Gardeners are extremely proud of their hobby, and they are constantly claiming that it has numerous benefits for them. Apart from the fresh air, sunlight exposure, and physical exercise, they claim that working in the garden reduces stress and improves their mood.

Well, scientists agreed with them. Apparently, gardening can help us combat depression, due to the antidepressant microorganisms found in the soil.

Dirt and soil contain Mycobacterium vaccae (M. vaccae) that naturally activate the serotonin and dopamine release in the brain.

While working in the garden, we absorb these microorganisms into the skin and inhale them while breathing. When they enter the bloodstream and respiratory system, they improve mood and relieve pain.

Dopamine affects emotions through sensations of pleasure and pain, while serotonin regulates mood, sleep, social behavior, libido, and memory. Low serotonin levels have been linked to anxiety, depression, bipolar issues, and obsessive-compulsive disorder.

The antidepressant bacterium found in soil has no adverse health effects, and it may be as easy to use as just playing in the dirt.

This discovery was accidental. In 2004, Dr. Mary O’Brien, an oncologist at the Royal Marsden Hospital in London, administered M. vaccae to boost immunity in lung cancer patients.

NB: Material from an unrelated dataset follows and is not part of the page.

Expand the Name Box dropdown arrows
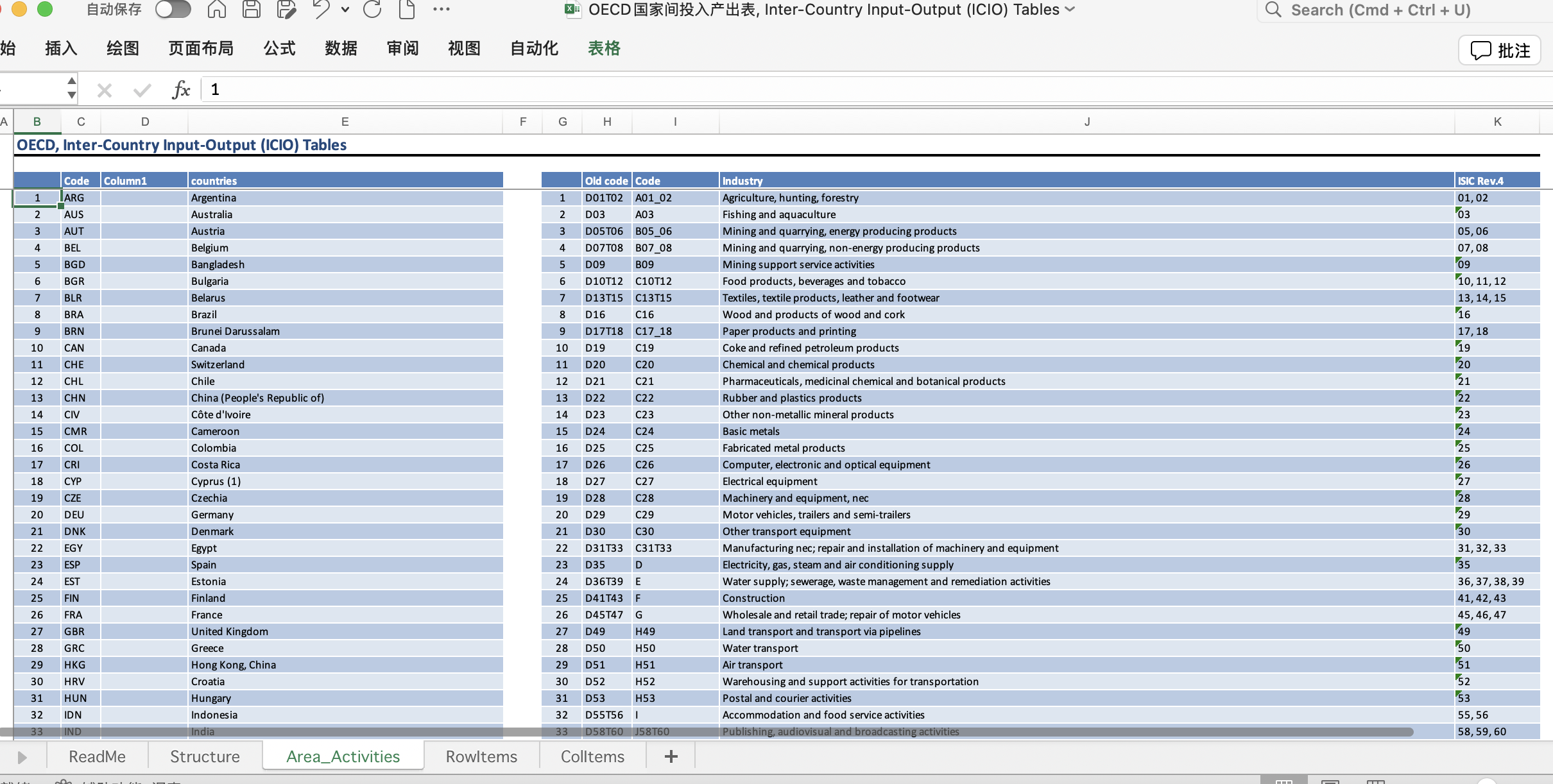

O’Brien explained that bacteria boosted the immune system, but also relieved their pain and boosted their vitality and happiness. She wrote that the bacteria injection “significantly improved patient quality of life.”

Neuroscientist Christopher Lowry at Bristol University tested the effect of M. Vaccae on mice behavior in stress tests and discovered that those mice that were inoculated with the bacterium were less anxious and performed better in tests.

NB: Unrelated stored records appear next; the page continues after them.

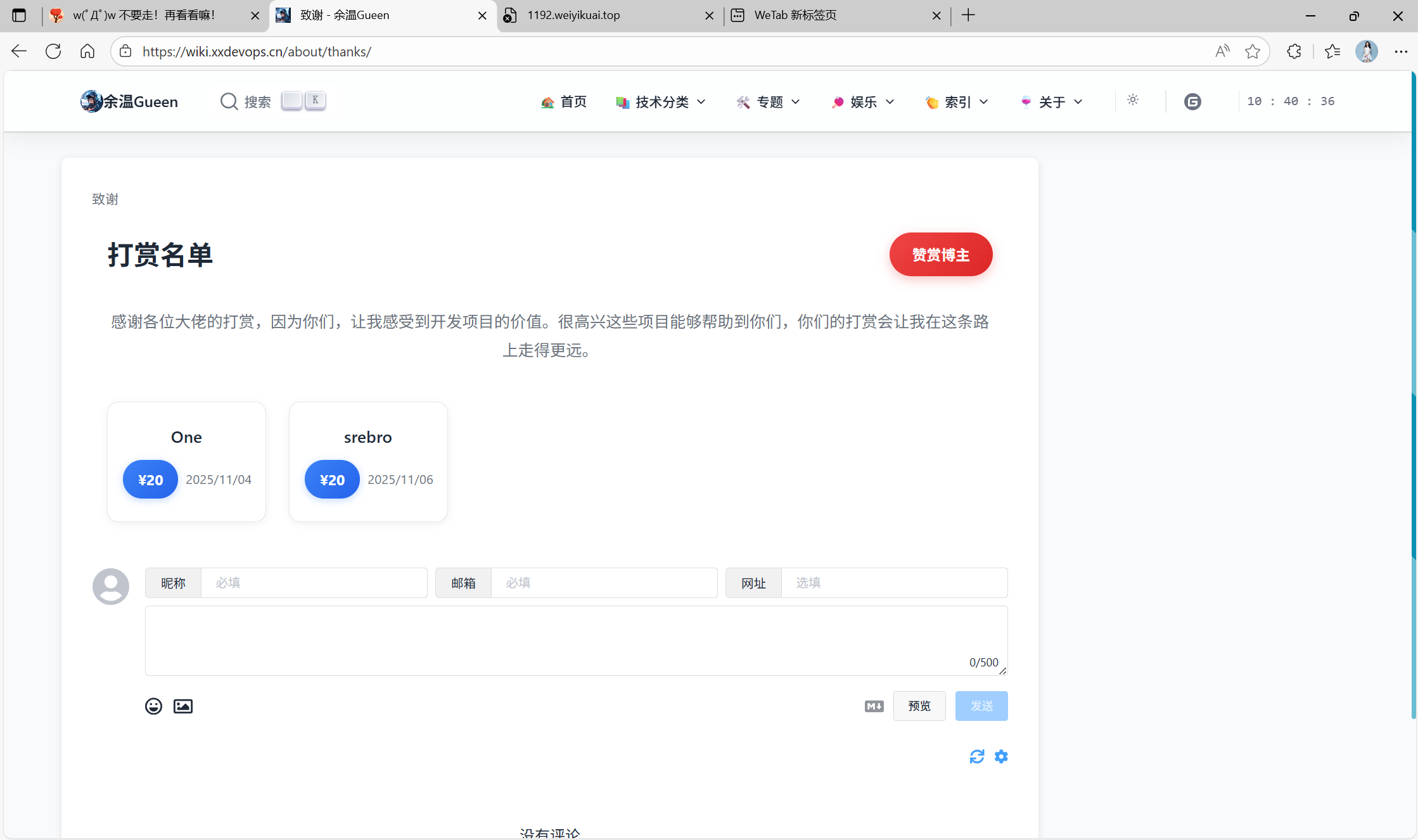Click the red 赞赏博主 button
The image size is (1418, 840).
[x=940, y=255]
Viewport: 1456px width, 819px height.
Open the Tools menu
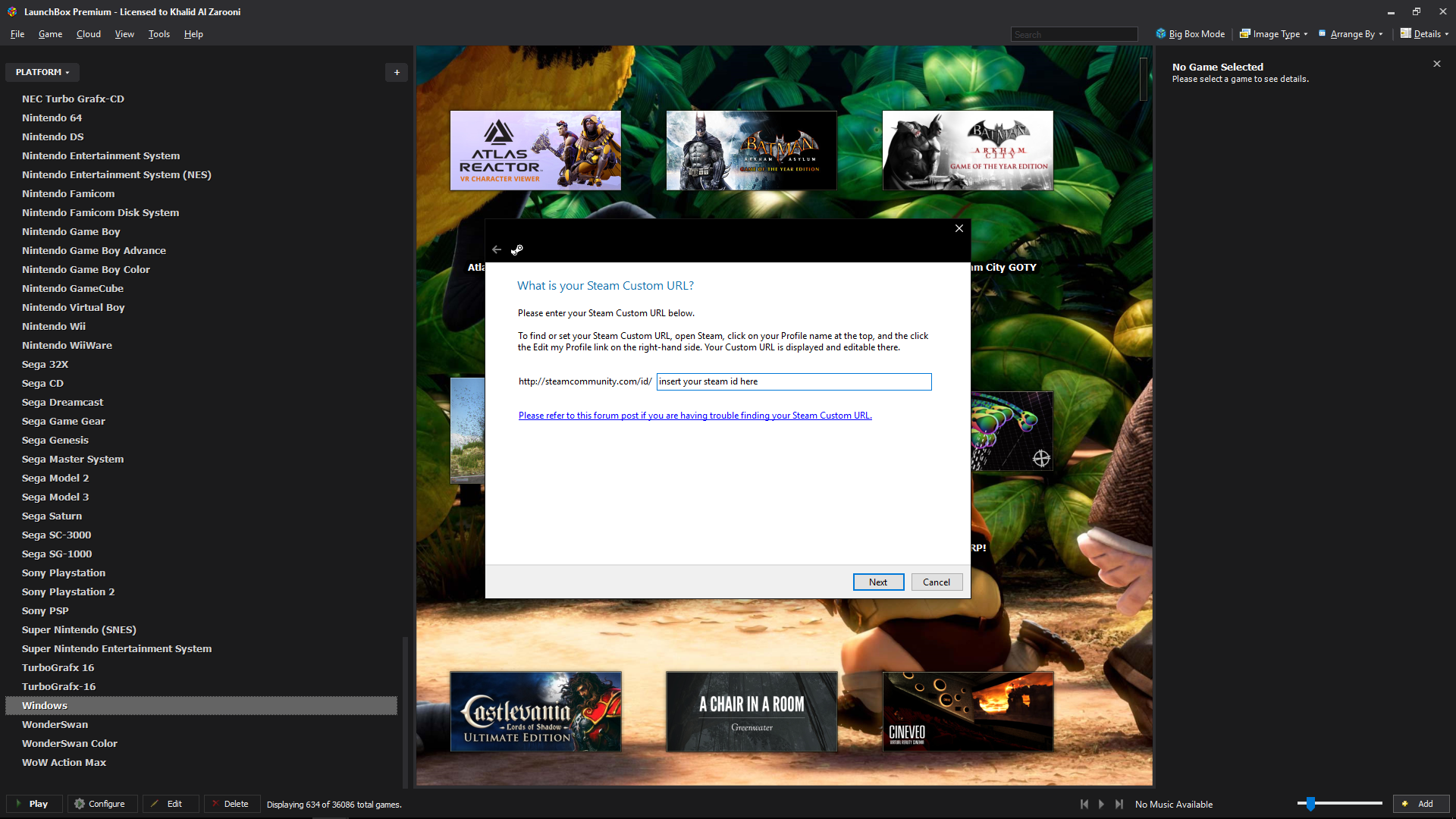tap(158, 34)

He maintains that M. vaccae activated the neurons responsible for the release of serotonin production and others that affect the immune system.

Neuroscientists Dorothy Matthews and Susan Jenks conducted a study on mice whose findings were published in the Behavioral Processes Journal, and suggested that “eating, touching and breathing a soil organism may be tied to the development of our immune system and nervous system.”

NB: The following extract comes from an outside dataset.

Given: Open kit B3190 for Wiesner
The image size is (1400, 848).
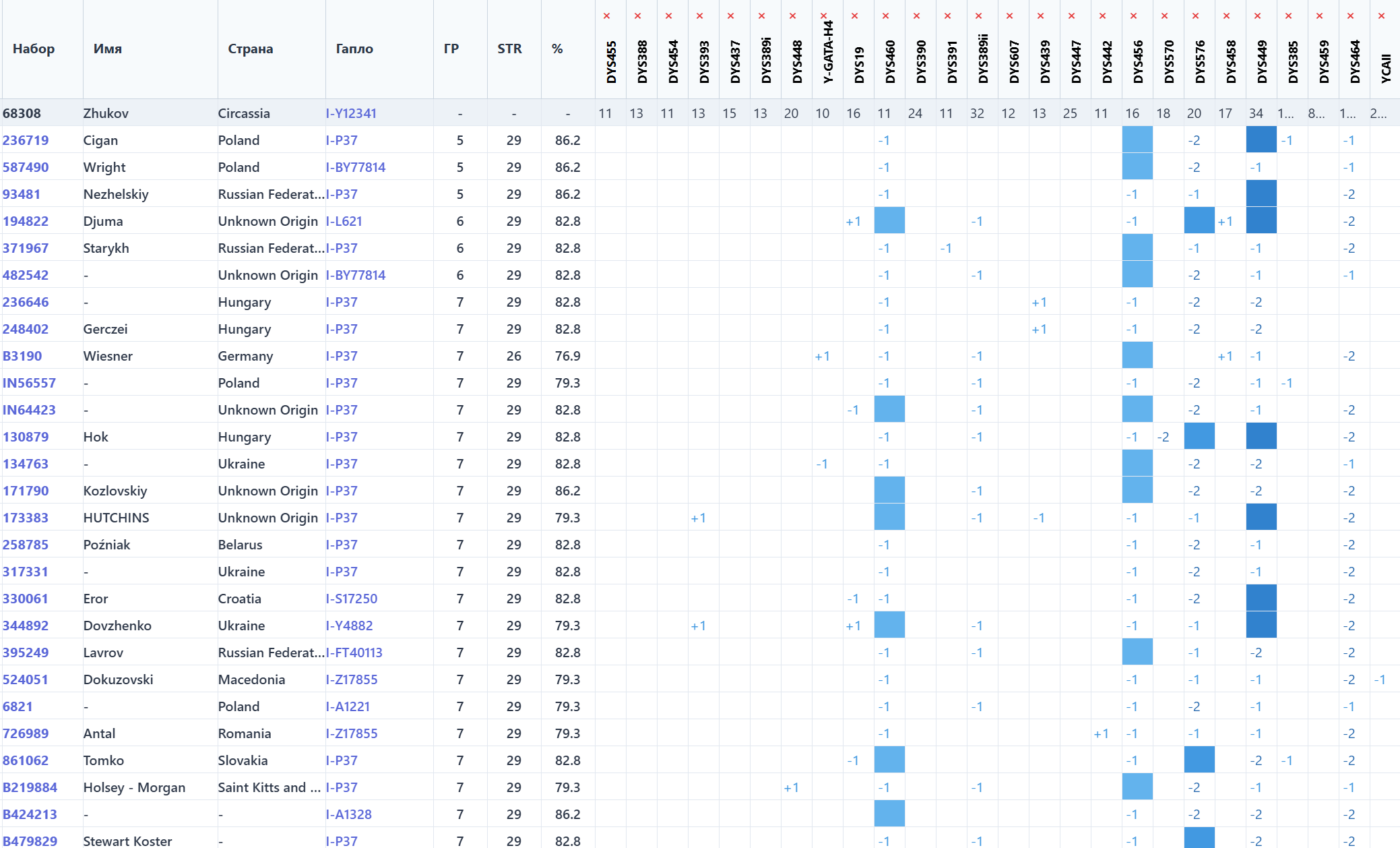Looking at the screenshot, I should click(22, 356).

They administered M. vaccae and conducted behavioral tests that showed that the mice were less anxious and had improved cognitive functioning.

Matthews explained that “it is interesting to speculate that creating learning environments in schools that include time outdoors where M. vaccae is present may decrease anxiety and improve the ability to learn new tasks.”

Professor Graham Rook at the University College London suggested that the gastrointestinal tract is the home to a hundred trillion microbes, that result from both, genetics and lifestyle, and interact with the entire body.

He claims that deficiencies in microbial exposure are the cause of the rise in chronic health problems, including depression. This brain-gut link is the connection between gardening and mental health.

Our ancestors lived with bacteria, fungi, and parasites for centuries.

Emeran Mayer, a gastroenterologist and neuroscientist at the University of California-Los Angeles and author of The Mind-Gut Connection, says:

 “We’ve forgotten that these were beneficial. They might have caused an initial infection, but could then live in symbiosis with us. Many of these organisms evolved alongside humans, and likely the entire line of mammals we descended from, too. The benefit we got was that we had a much more clever immune system that didn’t attack our own selves.”

So, go outside, start a garden, and reap all the benefits of gardening!